Repeat the data that follows, word for word, without the images.

[Records excerpted from a collection]
╔══

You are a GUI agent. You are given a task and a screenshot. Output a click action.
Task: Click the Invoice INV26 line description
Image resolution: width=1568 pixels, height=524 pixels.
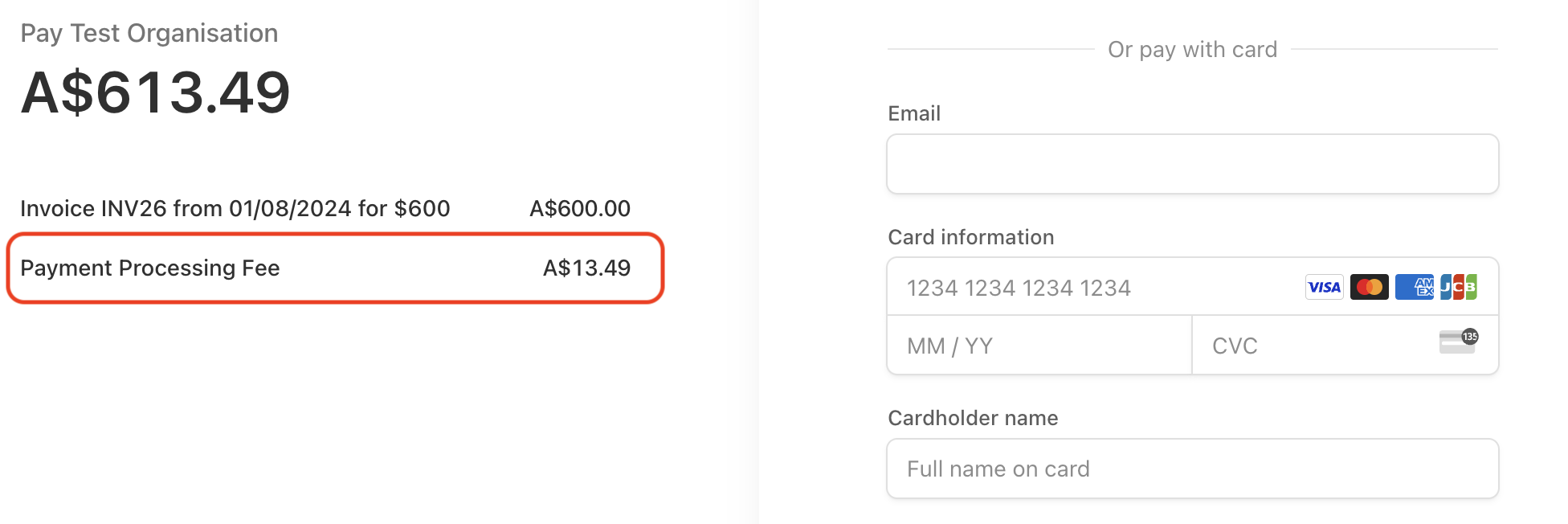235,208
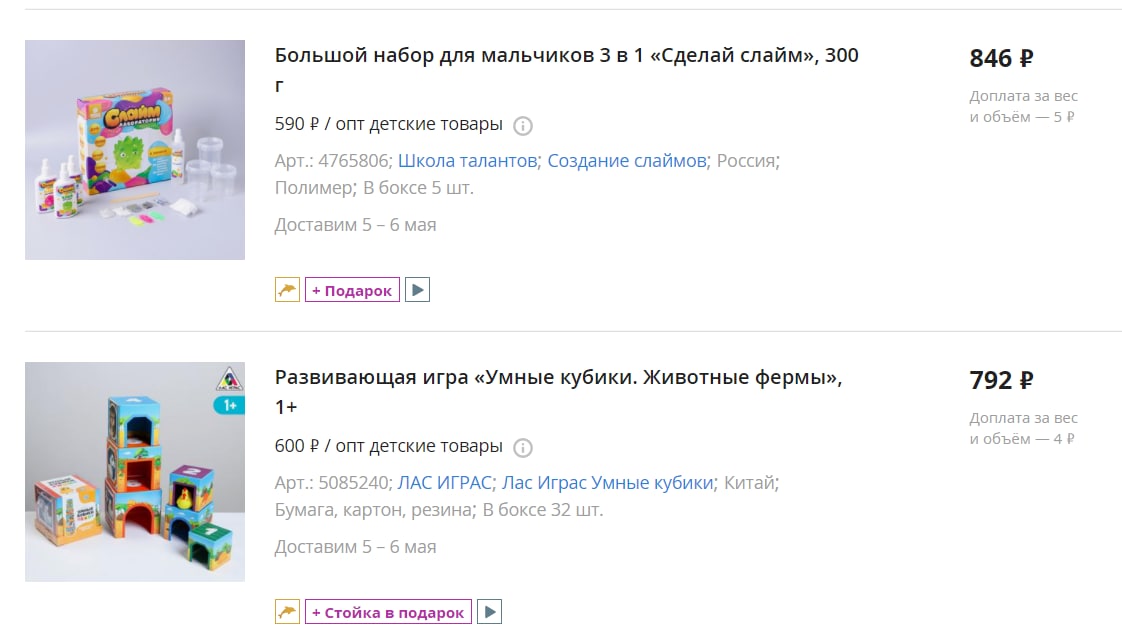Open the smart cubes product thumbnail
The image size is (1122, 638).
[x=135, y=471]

╚══

Your response →
You are a GUI agent. You are given a task and a screenshot. Output a click action.
Task: Click the Invoice INV26 line description
Image resolution: width=1568 pixels, height=524 pixels.
235,208
Open the smart cubes product thumbnail
The image size is (1122, 638).
[x=135, y=471]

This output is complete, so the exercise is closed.